Please follow the instructions in DATASET.md to prepare AVA dataset.

Model Zoo

method keep rate enhanced weight config backbone pre-train #frame x sample rate GFLOPs mAP model
EVAD 1.0 1 ViT_B_16x4 ViT-B (VideoMAE) K400 16x4 425 32.1 link
EVAD 0.7 1 ViT_B_16x4_KTP ViT-B (VideoMAE) K400 16x4 243 32.3 link
EVAD 0.6 4 ViT_B_16x4_KTP_EW ViT-B (VideoMAE) K400 16x4 209 31.8 link
EVAD 0.7 1 ViT_B_16x4_KTP ViT-B (VideoMAEv2) K710+K400 16x4 243 37.7 link
EVAD 0.7 1 ViT_L_16x4_KTP ViT-L (VideoMAE) K700 16x4 737 39.7 link

Training

python -m torch.distributed.launch --nproc_per_node=8 projects/evad/run_net.py --cfg "projects/evad/configs/config_file.yaml" DATA.PATH_TO_DATA_DIR "path/to/ava" TRAIN.CHECKPOINT_FILE_PATH "path/to/pretrain.pth" OUTPUT_DIR "path/to/output"

Validation

You can load specific checkpoint file with TEST.CHECKPOINT_FILE_PATH or autoload the last checkpoint from the output folder.

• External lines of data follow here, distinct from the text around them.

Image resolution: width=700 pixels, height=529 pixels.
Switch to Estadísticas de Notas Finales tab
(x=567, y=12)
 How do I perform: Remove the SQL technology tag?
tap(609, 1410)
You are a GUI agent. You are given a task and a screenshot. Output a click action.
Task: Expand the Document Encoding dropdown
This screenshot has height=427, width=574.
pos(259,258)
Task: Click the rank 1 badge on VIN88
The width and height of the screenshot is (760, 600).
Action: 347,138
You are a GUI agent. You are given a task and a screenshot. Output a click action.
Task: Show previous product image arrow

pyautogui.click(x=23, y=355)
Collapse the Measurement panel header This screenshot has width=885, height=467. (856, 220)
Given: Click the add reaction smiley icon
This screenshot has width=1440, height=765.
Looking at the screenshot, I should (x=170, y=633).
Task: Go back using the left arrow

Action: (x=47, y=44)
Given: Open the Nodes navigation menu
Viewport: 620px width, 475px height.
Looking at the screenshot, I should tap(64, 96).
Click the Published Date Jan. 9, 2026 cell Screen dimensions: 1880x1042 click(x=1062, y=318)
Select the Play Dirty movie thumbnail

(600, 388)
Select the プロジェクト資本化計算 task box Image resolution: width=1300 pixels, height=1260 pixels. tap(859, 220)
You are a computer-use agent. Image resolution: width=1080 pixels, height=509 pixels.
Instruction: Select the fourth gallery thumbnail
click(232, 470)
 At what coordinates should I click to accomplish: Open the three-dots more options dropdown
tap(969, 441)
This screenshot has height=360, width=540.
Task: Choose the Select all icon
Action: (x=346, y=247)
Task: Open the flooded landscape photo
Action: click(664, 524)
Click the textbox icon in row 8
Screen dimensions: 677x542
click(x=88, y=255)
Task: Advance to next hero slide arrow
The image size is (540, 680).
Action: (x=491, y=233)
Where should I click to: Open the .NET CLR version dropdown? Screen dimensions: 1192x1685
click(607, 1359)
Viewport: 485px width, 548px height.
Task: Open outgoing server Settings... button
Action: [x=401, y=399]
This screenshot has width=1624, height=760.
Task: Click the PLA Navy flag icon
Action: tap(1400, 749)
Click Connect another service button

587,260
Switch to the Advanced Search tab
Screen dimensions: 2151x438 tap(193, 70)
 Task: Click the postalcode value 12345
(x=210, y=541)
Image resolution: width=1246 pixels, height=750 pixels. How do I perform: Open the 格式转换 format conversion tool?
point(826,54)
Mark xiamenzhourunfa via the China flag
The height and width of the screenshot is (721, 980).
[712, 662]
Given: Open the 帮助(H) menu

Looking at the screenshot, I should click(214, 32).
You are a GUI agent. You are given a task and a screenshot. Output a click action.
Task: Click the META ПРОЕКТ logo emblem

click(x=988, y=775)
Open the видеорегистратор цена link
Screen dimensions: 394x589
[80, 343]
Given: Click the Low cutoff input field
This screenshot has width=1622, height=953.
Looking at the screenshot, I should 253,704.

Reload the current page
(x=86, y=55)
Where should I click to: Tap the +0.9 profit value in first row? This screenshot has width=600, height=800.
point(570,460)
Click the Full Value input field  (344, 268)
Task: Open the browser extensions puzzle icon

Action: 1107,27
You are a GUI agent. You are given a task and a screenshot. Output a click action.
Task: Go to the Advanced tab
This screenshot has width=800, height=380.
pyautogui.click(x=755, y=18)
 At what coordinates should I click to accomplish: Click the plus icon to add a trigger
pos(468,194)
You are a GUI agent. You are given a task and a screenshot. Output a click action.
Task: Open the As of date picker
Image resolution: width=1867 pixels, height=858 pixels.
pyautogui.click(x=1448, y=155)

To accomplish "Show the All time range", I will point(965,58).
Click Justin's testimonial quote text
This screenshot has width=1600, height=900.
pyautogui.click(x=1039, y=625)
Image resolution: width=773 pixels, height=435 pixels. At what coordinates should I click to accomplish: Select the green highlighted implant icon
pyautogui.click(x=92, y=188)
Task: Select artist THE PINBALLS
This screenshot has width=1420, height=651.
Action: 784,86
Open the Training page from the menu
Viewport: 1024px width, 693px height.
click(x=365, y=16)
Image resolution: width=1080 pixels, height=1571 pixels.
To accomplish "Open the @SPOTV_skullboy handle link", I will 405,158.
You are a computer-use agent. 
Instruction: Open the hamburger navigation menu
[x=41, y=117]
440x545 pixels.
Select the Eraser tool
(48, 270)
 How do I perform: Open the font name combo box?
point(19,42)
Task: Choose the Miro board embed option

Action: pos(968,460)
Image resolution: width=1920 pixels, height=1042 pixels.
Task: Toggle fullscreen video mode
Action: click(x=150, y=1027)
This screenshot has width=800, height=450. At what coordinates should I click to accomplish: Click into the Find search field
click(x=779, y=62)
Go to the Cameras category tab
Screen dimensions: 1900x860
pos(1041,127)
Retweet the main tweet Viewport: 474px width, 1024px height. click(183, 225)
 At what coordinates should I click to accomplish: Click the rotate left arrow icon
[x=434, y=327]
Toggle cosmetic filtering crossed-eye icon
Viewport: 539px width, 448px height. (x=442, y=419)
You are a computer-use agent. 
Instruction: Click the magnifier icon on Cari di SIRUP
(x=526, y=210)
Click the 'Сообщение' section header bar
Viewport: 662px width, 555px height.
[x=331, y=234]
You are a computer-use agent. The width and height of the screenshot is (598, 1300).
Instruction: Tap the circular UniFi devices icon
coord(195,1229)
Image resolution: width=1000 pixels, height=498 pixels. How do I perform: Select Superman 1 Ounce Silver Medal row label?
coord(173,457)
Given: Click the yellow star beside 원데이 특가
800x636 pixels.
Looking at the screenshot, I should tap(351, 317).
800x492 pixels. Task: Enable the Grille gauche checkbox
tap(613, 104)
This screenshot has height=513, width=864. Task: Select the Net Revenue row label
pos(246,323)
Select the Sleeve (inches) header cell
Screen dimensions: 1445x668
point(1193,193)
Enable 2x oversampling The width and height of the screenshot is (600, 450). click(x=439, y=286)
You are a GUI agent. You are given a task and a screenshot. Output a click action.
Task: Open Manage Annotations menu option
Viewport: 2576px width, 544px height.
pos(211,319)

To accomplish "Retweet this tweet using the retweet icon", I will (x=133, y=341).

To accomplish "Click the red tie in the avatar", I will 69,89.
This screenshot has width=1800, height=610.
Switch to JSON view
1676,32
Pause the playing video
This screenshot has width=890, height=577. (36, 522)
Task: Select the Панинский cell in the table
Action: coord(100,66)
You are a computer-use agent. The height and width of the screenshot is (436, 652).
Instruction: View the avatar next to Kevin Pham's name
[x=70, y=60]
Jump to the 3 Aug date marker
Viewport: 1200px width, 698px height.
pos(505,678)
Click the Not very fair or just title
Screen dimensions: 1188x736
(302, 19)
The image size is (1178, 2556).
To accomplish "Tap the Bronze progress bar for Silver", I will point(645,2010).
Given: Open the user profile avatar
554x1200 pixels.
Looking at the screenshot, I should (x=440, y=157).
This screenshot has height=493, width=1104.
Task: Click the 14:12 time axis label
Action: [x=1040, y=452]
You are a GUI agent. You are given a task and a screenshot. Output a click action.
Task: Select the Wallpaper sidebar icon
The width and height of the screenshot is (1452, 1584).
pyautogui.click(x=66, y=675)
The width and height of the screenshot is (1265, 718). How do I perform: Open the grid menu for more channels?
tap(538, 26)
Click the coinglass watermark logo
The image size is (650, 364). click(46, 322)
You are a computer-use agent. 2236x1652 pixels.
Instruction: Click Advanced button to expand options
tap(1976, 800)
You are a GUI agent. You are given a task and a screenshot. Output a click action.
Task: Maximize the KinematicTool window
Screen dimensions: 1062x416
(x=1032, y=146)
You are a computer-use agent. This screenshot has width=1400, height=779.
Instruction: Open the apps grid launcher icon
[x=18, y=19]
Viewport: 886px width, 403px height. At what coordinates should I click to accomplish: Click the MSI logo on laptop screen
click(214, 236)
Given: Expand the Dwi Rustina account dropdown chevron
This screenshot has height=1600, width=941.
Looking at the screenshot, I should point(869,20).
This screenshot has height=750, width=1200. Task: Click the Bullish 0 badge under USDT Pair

python -m torch.distributed.launch --nproc_per_node=1 projects/evad/run_net.py --cfg "projects/evad/configs/config_file.yaml" DATA.PATH_TO_DATA_DIR "path/to/ava" TRAIN.ENABLE False TEST.ENABLE True NUM_GPUS 1 OUTPUT_DIR "path/to/output"

Acknowledgements

This project is built upon SparseR-CNN and PySlowFast. We also reference and use some code from WOO and VideoMAE. Thanks to the contributors of these great codebases.

License

The majority of this project is released under the CC-BY-NC 4.0 license as found in the LICENSE file. Portions of the project are available under separate license terms: SlowFast and pytorch-image-models are licensed under the Apache 2.0 license. SparseR-CNN is licensed under the MIT license.

Citation

If you find this project useful, please feel free to leave a star and cite our paper:

@inproceedings{chen2023efficient,
    author    = {Chen, Lei and Tong, Zhan and Song, Yibing and Wu, Gangshan and Wang, Limin},
    title     = {Efficient Video Action Detection with Token Dropout and Context Refinement},
    booktitle = {Proceedings of the IEEE/CVF International Conference on Computer Vision (ICCV)},
    year      = {2023}
}

@article{chen2023efficient,
  title={Efficient Video Action Detection with Token Dropout and Context Refinement},
  author={Chen, Lei and Tong, Zhan and Song, Yibing and Wu, Gangshan and Wang, Limin},
  journal={arXiv preprint arXiv:2304.08451},
  year={2023}
}